Fuel gas-oxygen cutting torches are well known and generally comprise a torch head having outlet passages communicating with a torch tip through which a combustible gaseous mixture flows and is ignited and directed toward a workpiece. The torch typically includes fuel gas and oxygen supply lines connected to corresponding sources of fuel gas and oxygen, and valves are provided for controlling the flow of fuel gas and oxygen to the torch head. Such torches have a preheat mode of operation in which the fuel gas and oxygen are combined in a mixer to provide a combustible mixture which then flows to the torch head outlet and torch tip where the mixture is ignited to form a preheat flame which is used to heat a workpiece to a temperature which will support combustion. Such torches also have a cutting mode of operation in which, following a preheat operation, cutting oxygen is supplied to the torch tip separate from the preheat combustible mixture to flow from the tip and cut the heated work piece.
It is the function of the fuel gas-oxygen mixer to mix the fuel gas and oxygen components—which are separately supplied thereto—and to deliver the mixture to the torch tip in order to achieve uniform combustion efficiency throughout the flame that results from igniting the combustible mixture at the tip.
Another performance requirement with regard to fuel gas-oxygen mixers is to provide resistance to flashback that can result from a backfire occurring, for example, in response to contacting the torch tip with the work piece. Such backfires can cause an explosion inside the torch between the point of mixing of the fuel gas and oxygen and the point of combustion of the mixture at the torch tip. Where backfiring results in sustained combustion inside the torch, this sustained combustion is defined as flashback. Flashback can quickly destroy a torch and injure a user.
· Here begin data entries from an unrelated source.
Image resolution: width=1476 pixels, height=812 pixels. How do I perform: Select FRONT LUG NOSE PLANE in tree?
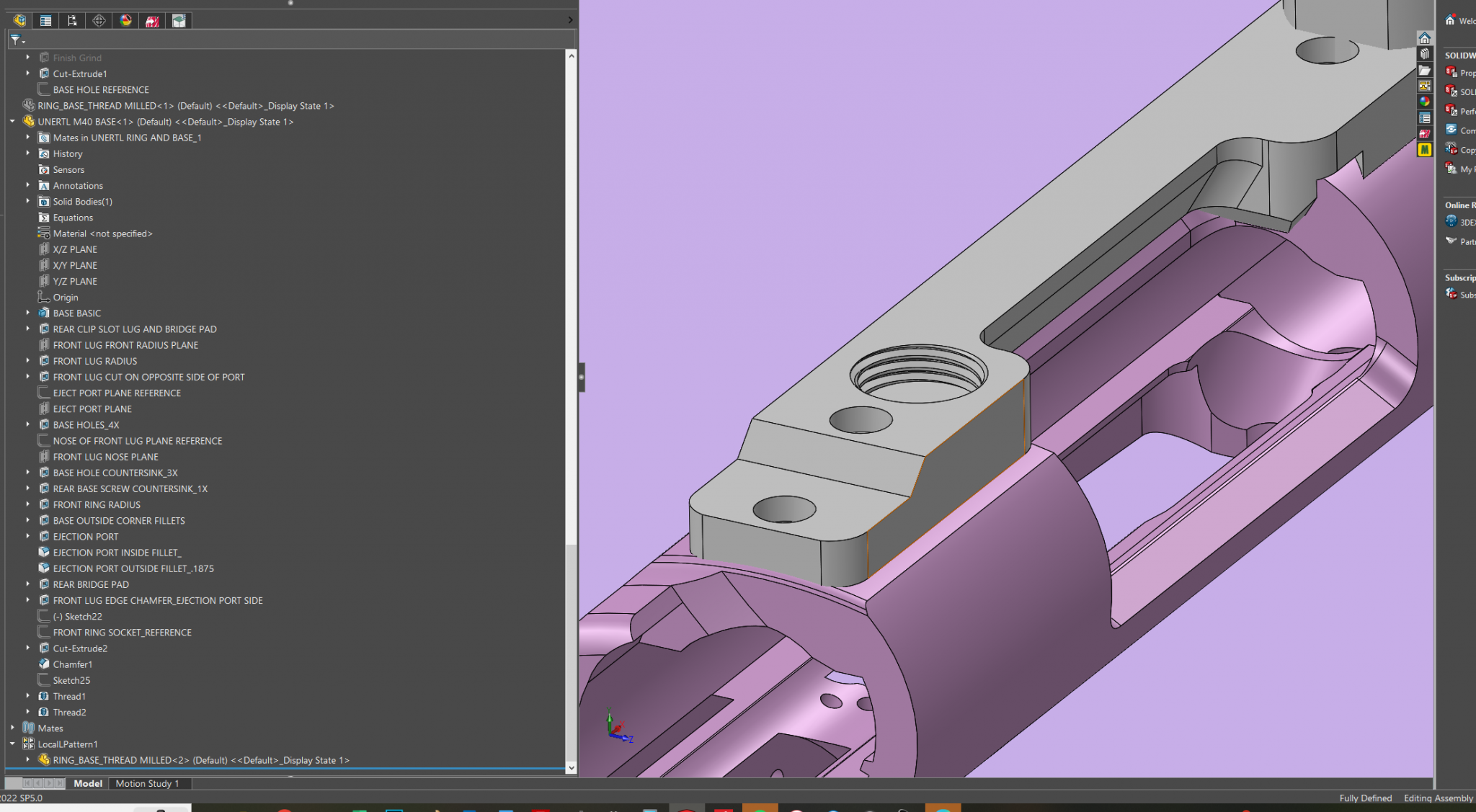[105, 457]
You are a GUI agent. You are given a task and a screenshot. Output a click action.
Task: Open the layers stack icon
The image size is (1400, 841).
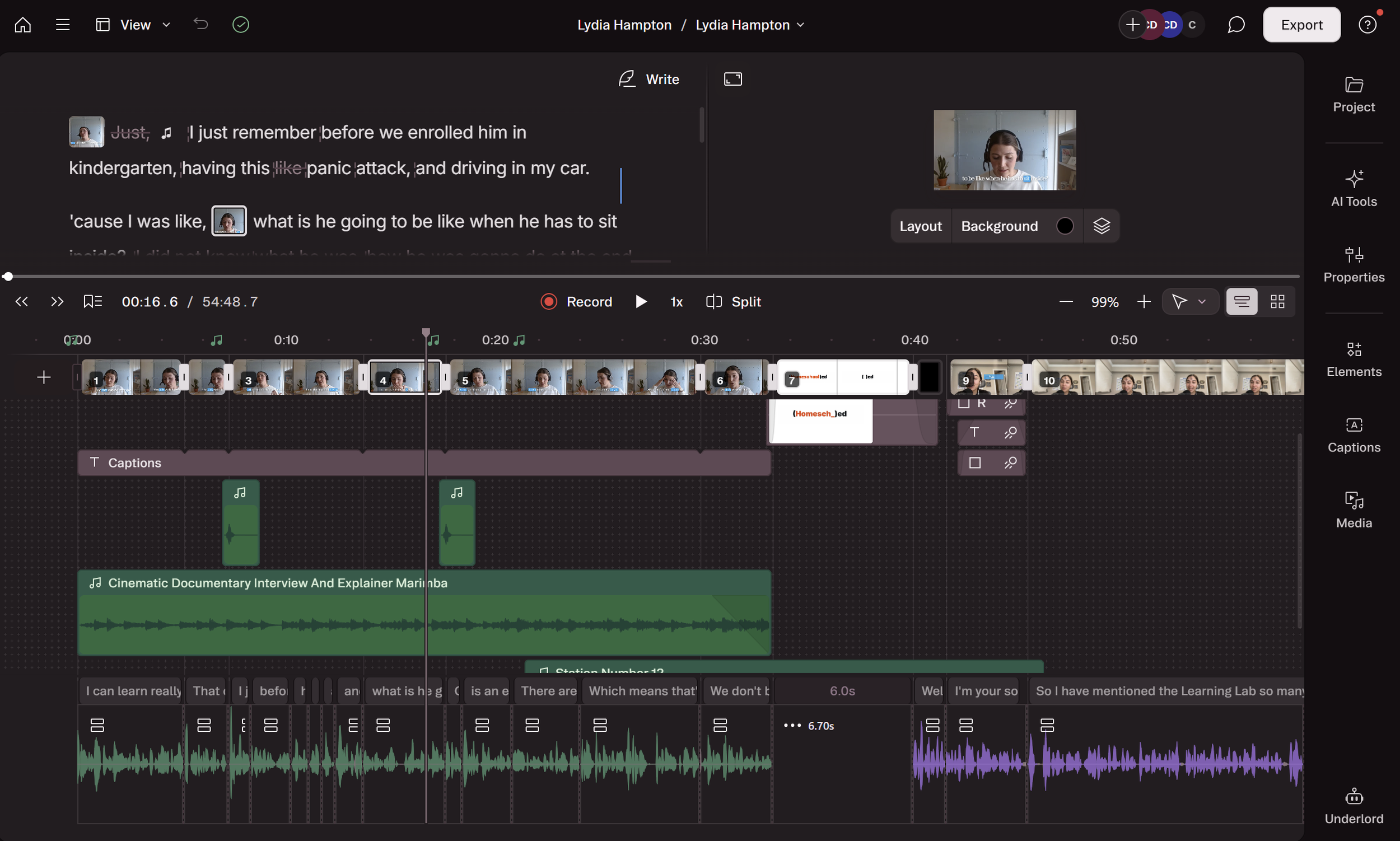1102,226
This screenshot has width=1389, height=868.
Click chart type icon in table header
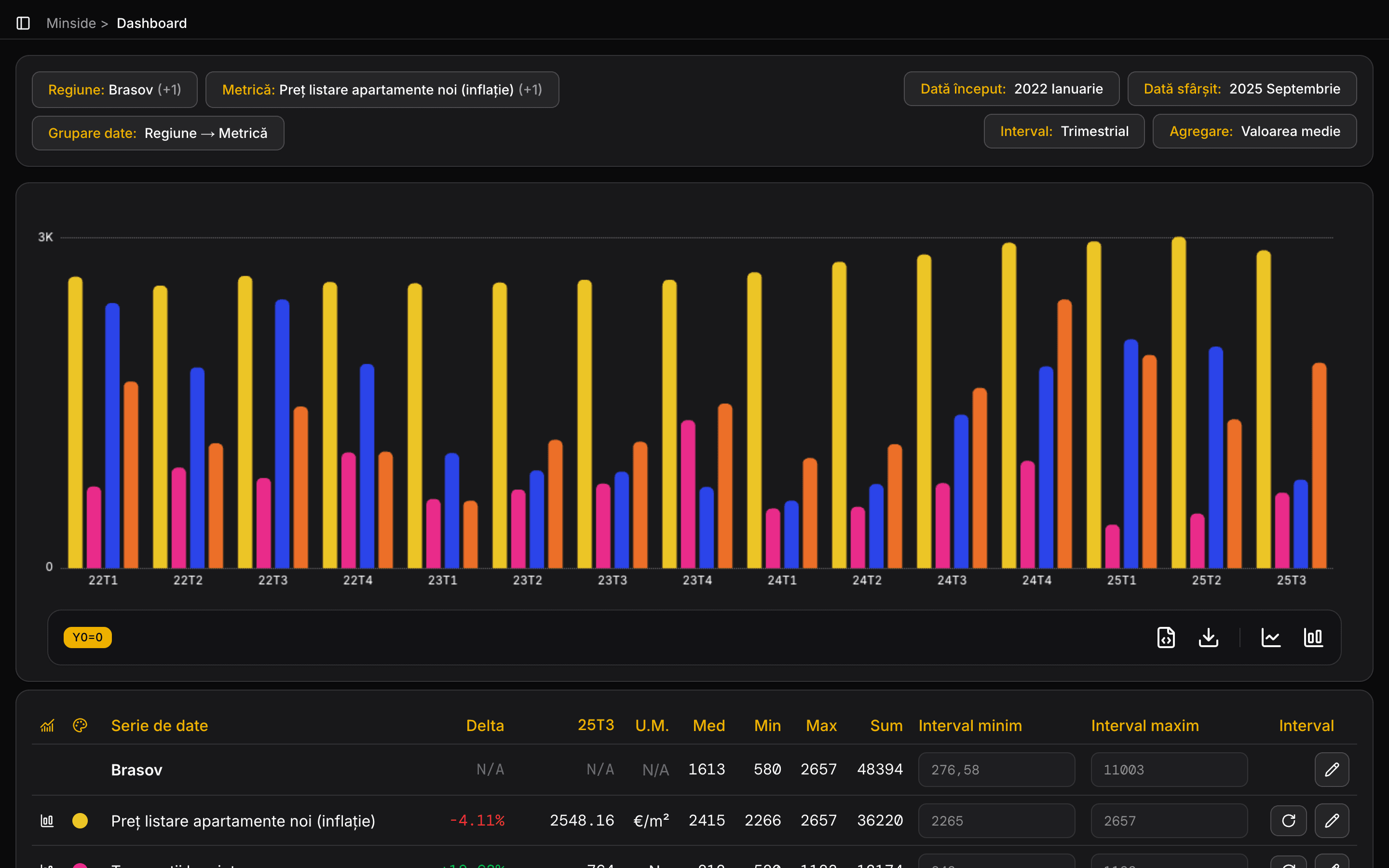(x=47, y=726)
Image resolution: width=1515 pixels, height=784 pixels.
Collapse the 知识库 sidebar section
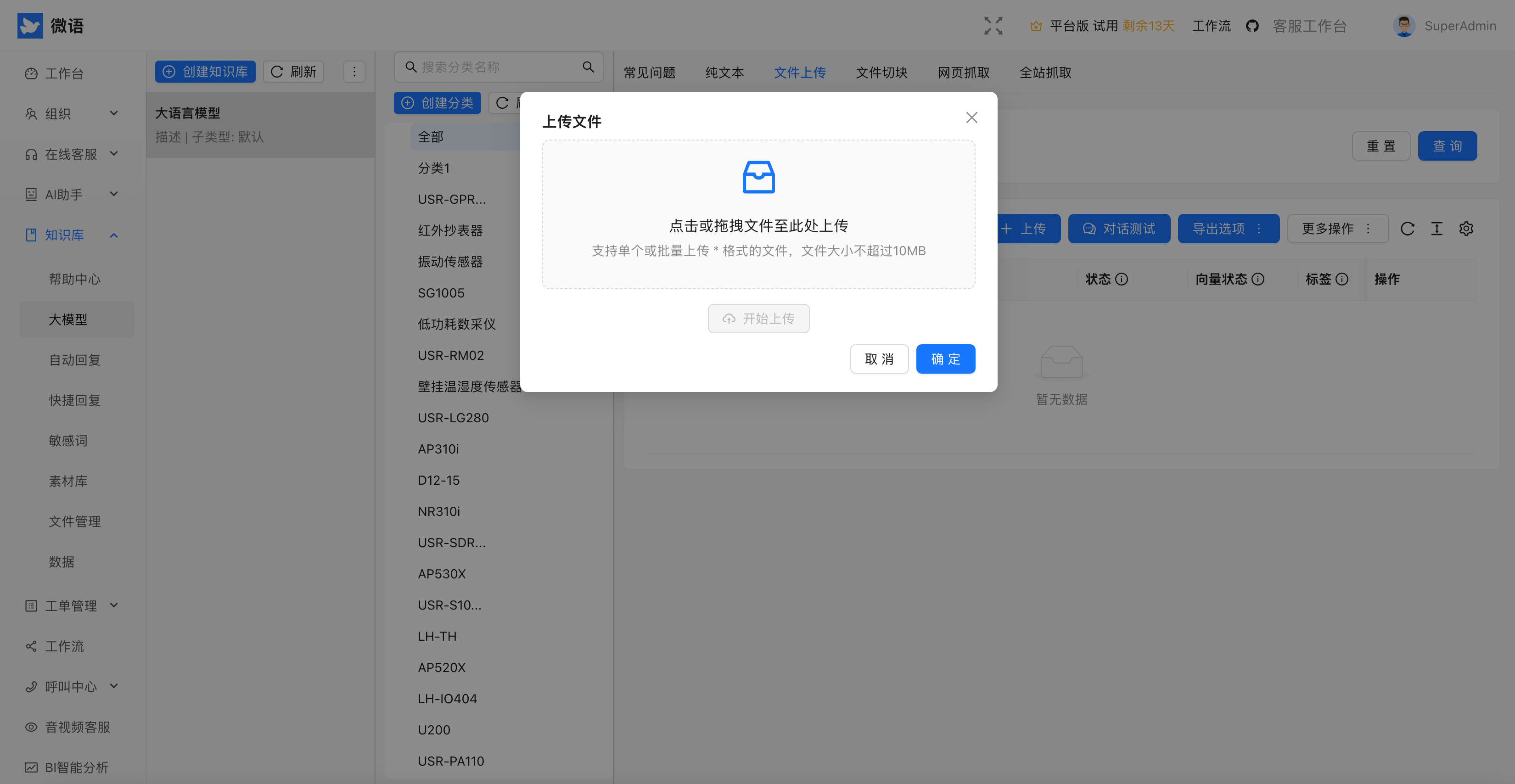pos(113,235)
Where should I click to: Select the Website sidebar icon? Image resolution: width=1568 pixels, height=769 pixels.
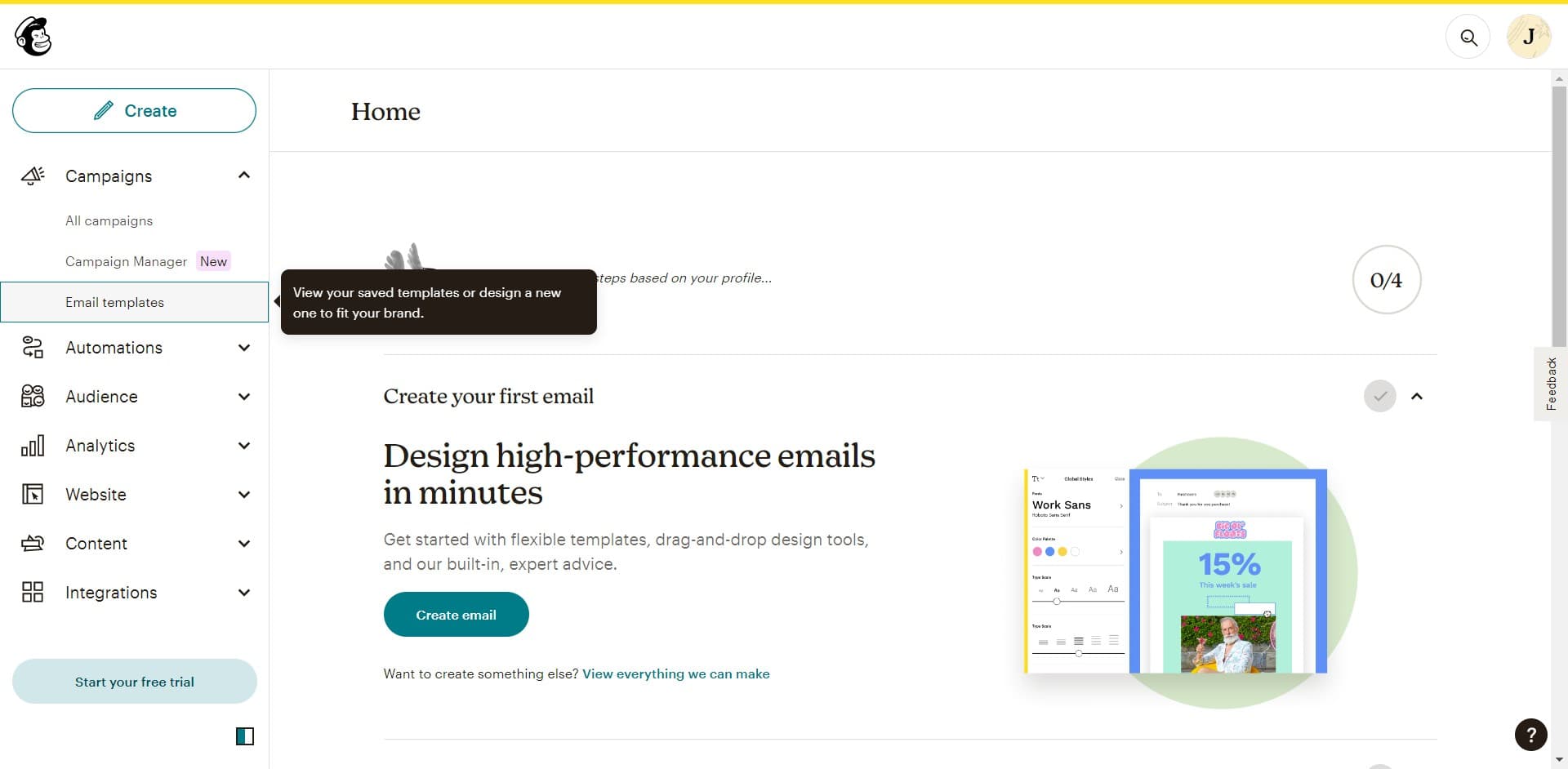(x=32, y=494)
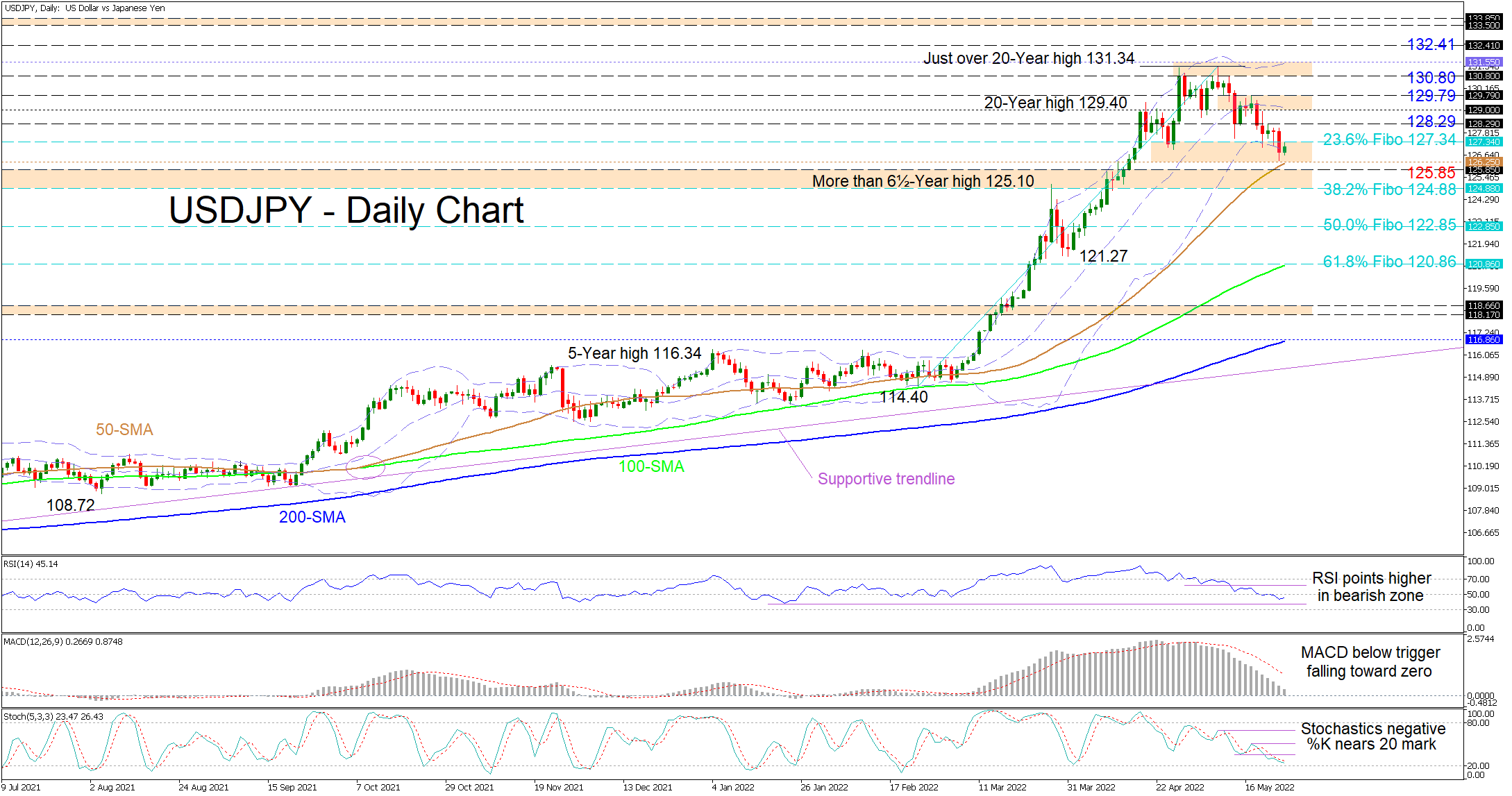The height and width of the screenshot is (796, 1512).
Task: Click the 7 Oct 2021 date marker
Action: (x=378, y=787)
Accordingly, the fuel gas-oxygen mixer must be capable of minimizing or eliminating backfires so as to minimize the chance for, or impact of, flashbacks. Mixer designs heretofore available have been structurally complex, bulky, and undesirably expensive to manufacture. They are also difficult and/or time consuming to manufacture and assemble.
Moreover, many mixer designs suffer from the deficiency that they are limited to use with a single type of fuel (e.g., acetylene, natural gas, propane, propylene qtane). It would be desirable, therefore, to provide a simplified mixing head design that is easy to manufacture, that provides a desirable resistance to backfires/flashbacks and that is operable with a variety of fuels.